Direction: Pick out each line of the records that contains the string "card", and copy those lines.

··· Raw data

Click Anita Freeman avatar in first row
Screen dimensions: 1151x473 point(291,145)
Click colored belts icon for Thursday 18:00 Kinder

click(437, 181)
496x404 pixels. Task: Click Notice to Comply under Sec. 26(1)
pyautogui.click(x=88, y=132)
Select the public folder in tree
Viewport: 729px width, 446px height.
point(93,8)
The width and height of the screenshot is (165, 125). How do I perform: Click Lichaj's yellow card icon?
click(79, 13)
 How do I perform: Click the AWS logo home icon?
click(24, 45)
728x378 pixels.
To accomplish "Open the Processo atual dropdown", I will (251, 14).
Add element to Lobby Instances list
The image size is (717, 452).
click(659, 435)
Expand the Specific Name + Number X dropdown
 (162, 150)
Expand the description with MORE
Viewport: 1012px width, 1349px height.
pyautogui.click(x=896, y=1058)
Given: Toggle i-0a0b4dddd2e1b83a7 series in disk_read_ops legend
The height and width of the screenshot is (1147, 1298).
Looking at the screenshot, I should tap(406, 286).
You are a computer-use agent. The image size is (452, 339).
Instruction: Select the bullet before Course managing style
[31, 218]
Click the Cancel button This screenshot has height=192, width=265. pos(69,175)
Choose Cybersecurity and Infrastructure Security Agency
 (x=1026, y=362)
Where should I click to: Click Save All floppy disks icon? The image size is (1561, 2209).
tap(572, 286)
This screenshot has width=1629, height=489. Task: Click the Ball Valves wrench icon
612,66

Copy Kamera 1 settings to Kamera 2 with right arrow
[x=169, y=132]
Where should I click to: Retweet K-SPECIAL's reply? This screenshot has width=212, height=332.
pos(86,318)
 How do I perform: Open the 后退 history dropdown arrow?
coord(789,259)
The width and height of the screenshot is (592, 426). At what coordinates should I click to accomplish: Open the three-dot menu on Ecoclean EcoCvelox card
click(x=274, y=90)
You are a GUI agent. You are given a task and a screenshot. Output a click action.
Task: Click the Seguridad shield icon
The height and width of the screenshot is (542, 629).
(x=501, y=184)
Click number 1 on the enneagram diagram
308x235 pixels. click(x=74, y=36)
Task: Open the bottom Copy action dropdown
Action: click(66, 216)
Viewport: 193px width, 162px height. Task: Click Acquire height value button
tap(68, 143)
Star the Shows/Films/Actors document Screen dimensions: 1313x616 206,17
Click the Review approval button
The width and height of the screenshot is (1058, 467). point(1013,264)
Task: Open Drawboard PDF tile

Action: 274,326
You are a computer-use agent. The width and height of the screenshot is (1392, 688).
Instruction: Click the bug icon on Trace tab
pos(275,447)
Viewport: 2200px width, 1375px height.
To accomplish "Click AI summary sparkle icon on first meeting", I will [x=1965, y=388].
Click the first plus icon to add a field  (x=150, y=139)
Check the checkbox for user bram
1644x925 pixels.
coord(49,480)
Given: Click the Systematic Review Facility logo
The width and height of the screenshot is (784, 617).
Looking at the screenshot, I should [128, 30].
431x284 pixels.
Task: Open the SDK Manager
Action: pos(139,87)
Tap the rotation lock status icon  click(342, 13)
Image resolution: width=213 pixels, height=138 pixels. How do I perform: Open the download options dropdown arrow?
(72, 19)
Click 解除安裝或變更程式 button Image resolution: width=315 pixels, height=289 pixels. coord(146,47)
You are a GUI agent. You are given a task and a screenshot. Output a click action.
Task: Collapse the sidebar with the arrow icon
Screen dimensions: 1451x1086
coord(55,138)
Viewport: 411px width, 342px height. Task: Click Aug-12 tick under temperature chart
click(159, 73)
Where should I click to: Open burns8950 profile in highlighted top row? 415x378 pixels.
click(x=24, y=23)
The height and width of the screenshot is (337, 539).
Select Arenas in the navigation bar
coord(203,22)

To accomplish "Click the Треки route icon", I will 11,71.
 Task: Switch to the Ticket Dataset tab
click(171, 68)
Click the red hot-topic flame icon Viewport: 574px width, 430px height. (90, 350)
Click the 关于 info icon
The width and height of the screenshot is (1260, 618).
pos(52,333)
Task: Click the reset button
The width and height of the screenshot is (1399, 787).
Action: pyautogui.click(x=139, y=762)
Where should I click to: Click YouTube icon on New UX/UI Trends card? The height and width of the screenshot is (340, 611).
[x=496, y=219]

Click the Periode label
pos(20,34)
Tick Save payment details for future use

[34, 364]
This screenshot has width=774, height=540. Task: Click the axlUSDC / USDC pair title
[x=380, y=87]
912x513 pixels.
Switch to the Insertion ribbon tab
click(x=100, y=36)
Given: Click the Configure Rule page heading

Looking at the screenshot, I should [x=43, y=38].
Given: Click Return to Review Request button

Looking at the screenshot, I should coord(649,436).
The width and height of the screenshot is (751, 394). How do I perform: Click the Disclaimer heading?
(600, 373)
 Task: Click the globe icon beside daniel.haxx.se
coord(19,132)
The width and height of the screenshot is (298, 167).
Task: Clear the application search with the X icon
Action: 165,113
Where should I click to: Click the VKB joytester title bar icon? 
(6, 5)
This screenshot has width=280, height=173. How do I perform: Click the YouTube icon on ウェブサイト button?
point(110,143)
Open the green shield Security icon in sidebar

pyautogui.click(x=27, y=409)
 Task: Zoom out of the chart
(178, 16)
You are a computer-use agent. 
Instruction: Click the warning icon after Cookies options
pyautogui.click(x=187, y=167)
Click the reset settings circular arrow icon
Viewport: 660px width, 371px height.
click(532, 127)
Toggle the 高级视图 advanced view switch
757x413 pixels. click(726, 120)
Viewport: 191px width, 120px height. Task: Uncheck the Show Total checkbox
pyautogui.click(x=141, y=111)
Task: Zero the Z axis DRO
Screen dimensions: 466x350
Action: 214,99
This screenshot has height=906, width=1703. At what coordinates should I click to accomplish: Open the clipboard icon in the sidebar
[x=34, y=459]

······

Finished exercise:
The width and height of the screenshot is (165, 125). How do I perform: Click Lichaj's yellow card icon?
The width and height of the screenshot is (592, 426). At what coordinates should I click to accomplish: Open the three-dot menu on Ecoclean EcoCvelox card
Where should I click to: Click YouTube icon on New UX/UI Trends card? The height and width of the screenshot is (340, 611).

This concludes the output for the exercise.